Chloé Fromentin

Olá, my name is Chloé and I am from France. After obtaining a bachelor´s degree in Physics I joined an Erasmus Mundus Master program in Materials science for which I studied in Germany (München) and in Italy (Torino). I carried out my master thesis at ALBA synchrotron, in Spain, on heterogenous catalysis focusing on the preparation and the characterization of the inverse catalyst Ceria nanoparticles obtained by Atomic Layer Deposition supported on Palladium, for CO oxidation. PIONEER is thus an excellent match for my academic background. This project also offers the multidisciplinary I have always been seeking and the international environment in which I like to work.

I am currently a PhD student at IST (Instituto Superior Técnico), in Lisboa, under the supervision of Professor Vasco Guerra and the co-supervision of Professor Timo Gans from the Dublin City University (DCU). My work is centred on the modelling of non-equilibrium plasma kinetics. More precisely, the aim of this thesis is to investigate the kinetics of CO2 containing plasmas. For this purpose, I am using a zero-dimensional kinetic model to describe low-pressure DC discharges in CO2, CO2-O2 and CO2-N2. In parallel with this modelling work, I will perform experiments at the University of York, in low- and atmospheric-pressure RF discharges.

Overview Pioneer
ESR: 4
Title: Reaction mechanism for CO2-N2 low-temperature plasmas: the role played by O2 and N2 on the CO2 vibrational kinetics and dissociation
Home Institution: Instituto Superior Técnico, Universidade de Lisboa (IST-IPFN)
1st Supervisor: Vasco Guerra
Host Institution: Dublin City University (DCU)
2nd Supervisor: Timo Gans
Secondment: University of Antwerp (UAntwerpen)

> REQUIREMENT
Answer from the profile of Chloé Fromentin.
1. In which two countries did she study for her master's degree?
2. What kind of model is she using to describe low-pressure DC discharges?
3. Which institution is listed for her secondment?
The lines have no part in this exercise.

> DATA BELOW
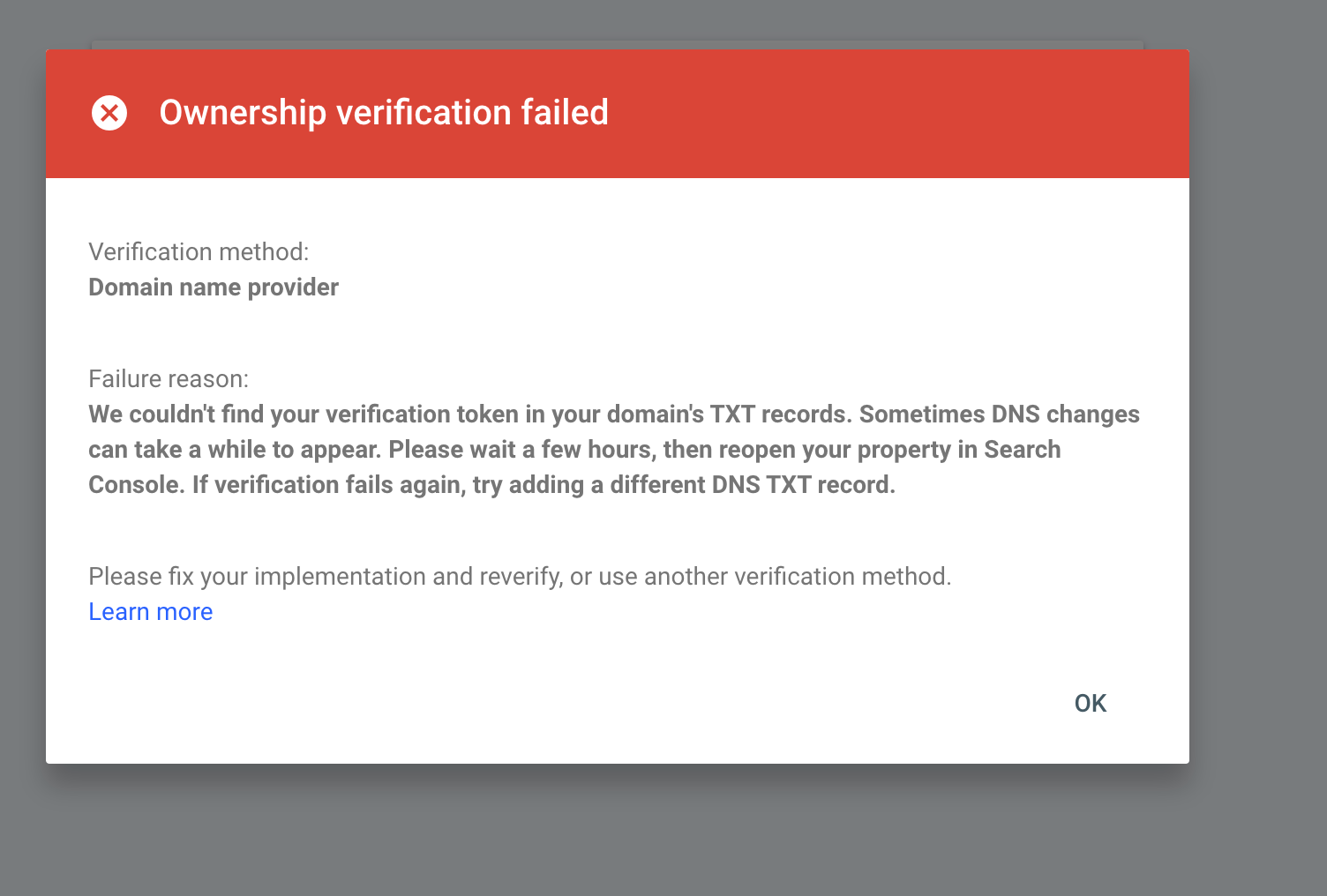The width and height of the screenshot is (1327, 896).
Task: Click "different DNS TXT record" phrase
Action: (x=752, y=485)

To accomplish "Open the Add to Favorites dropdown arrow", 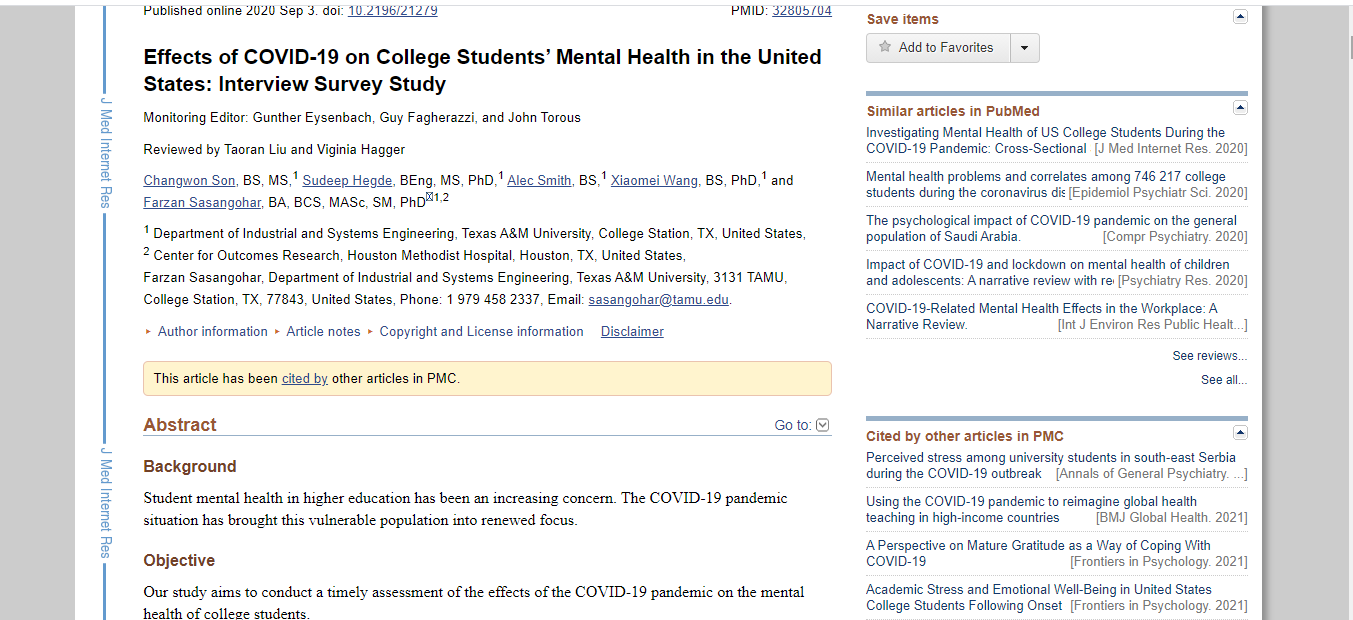I will pyautogui.click(x=1024, y=48).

> TASK RESULT
1. Germany and Italy.
2. A zero-dimensional kinetic model.
3. The University of Antwerp (UAntwerpen).